**Material provided**

--------------------

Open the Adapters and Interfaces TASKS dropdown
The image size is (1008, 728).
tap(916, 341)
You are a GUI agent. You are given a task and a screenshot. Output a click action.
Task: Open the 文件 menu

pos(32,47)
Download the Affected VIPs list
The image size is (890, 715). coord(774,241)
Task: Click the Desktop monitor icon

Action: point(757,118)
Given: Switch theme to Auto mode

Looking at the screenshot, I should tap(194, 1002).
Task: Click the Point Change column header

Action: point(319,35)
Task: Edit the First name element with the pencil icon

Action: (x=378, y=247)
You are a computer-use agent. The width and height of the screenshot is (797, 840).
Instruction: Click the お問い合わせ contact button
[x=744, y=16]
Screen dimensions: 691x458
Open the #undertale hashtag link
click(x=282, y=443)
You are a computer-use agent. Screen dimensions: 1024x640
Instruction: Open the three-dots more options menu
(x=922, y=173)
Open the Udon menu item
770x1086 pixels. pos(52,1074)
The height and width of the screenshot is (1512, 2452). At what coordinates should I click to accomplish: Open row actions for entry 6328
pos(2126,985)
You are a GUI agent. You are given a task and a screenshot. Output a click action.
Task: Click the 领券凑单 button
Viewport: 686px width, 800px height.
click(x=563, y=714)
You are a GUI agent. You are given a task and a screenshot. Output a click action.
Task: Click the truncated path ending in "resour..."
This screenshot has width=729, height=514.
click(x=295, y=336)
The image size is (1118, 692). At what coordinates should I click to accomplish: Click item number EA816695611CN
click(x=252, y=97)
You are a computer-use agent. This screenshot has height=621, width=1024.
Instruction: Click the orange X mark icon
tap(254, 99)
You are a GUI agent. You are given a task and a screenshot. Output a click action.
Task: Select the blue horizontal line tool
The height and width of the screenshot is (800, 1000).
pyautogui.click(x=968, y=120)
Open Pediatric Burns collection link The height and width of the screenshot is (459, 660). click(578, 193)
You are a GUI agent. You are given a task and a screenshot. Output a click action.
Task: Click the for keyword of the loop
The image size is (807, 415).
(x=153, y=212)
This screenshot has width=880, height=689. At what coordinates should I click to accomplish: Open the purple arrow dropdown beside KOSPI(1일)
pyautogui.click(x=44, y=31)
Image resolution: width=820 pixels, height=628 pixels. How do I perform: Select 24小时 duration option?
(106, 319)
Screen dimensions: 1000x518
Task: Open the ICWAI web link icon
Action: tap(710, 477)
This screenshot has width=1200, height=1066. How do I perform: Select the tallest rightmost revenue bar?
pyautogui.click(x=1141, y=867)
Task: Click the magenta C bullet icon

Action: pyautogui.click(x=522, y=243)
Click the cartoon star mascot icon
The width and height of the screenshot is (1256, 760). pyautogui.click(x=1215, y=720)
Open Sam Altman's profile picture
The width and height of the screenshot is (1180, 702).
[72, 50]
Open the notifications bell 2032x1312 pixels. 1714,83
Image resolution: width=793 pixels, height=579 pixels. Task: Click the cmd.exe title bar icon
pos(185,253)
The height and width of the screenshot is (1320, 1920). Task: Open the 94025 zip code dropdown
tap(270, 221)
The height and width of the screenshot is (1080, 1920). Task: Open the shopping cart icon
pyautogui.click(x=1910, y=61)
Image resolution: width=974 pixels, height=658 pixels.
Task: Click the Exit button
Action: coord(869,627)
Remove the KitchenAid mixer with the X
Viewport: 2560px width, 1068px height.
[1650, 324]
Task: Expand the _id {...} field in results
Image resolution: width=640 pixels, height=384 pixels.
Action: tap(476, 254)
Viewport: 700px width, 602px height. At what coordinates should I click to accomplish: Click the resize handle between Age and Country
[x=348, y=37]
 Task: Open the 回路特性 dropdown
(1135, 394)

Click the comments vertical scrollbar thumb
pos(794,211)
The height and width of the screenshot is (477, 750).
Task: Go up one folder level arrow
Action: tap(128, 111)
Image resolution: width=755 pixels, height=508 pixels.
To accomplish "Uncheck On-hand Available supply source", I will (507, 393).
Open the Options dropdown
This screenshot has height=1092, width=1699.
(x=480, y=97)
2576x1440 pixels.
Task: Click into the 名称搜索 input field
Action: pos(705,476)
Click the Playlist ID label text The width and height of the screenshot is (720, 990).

--------------------

**Set exercise**
Copy out every line above that contains the string "Instruction".

**Expected answer**
Instruction: Click the お問い合わせ contact button
Instruction: Open the three-dots more options menu
Instruction: Click the orange X mark icon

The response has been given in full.